Ганс, веселый малый и большой любитель посидеть за кружкой пива — его солидное брюхо было лучшим тому доказательством — жил в нескольких километрах от фермы, куда каждое утро приезжал на велосипеде. Он и Мойше обещал выучить этому, когда у того ноги будут доставать до педалей. Ганс делал черную работу, Якоб и Лия — все остальное, а потом и дети должны были взять на себя часть общей ноши. У Рахили было особое пристрастие к животным — она вообще любила все, что живет на свете, и всякая тварь земная, казалось, чувствовала это.

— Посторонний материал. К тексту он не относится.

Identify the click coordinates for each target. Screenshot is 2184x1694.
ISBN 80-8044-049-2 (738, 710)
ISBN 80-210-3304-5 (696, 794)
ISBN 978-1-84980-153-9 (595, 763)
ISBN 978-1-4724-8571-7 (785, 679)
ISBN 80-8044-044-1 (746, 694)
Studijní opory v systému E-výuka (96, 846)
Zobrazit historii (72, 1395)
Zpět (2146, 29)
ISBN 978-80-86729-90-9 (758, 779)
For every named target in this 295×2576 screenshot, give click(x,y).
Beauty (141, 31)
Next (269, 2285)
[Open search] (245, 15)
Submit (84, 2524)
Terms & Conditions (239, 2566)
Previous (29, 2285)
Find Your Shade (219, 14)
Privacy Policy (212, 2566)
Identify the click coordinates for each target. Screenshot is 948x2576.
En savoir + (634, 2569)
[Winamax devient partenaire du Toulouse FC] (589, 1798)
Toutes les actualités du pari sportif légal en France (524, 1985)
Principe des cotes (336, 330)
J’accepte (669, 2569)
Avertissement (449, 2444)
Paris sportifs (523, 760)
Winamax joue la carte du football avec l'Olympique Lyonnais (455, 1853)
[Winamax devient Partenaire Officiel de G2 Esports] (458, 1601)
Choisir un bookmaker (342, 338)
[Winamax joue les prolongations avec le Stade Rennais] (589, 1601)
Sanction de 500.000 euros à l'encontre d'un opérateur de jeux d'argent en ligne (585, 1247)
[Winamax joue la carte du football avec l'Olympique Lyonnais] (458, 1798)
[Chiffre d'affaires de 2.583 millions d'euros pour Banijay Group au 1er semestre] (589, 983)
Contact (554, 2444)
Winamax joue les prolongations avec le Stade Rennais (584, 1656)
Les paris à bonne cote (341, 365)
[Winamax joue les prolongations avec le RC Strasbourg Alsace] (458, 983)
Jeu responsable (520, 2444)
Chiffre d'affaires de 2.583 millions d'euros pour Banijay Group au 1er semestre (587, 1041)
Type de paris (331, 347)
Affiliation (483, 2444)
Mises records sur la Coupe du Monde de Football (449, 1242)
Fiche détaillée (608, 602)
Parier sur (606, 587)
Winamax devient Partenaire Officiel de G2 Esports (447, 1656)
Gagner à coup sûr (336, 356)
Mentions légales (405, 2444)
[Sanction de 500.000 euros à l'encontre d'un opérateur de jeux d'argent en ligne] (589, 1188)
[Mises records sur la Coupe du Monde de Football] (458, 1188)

Мойше в сторонке с опаской смотрел, как она открывает ульи, стоявшие среди вишен. Пчелы густо облепляли ее руки и лицо. Она дразнила Мойше, делая вид, что сейчас двинется к нему, и смеялась, когда он бросался наутек, отшвыривая путавшихся под ногами цыплят.
Мойше ходил за сестрой неотступно: рядом с нею он чувствовал себя под надежной защитой, а она обращалась с ним в точности так, как с телятами, за которыми присматривала. Если он озорничал, она не бранила его, не в пример маме, а просто говорила: «Мойше, не делай так больше», и ее пухлые губы морщились чуть заметной улыбкой. Мойше не мог устоять перед искушением прокатиться по скату соломенной крыши амбара, что было ему строго-настрого запрещено. Он знал: Рахиль сделает вид, что не замечает его проказ. Однажды он, впрочем, доигрался — и упал вниз, прямо на булыжник. Рахиль подняла его, привела плачущего домой, промыла ссадины, перевязала разбитую руку и пообещала, что маме не скажет. В тот день она показалась ему ангелом с картинки в книжке.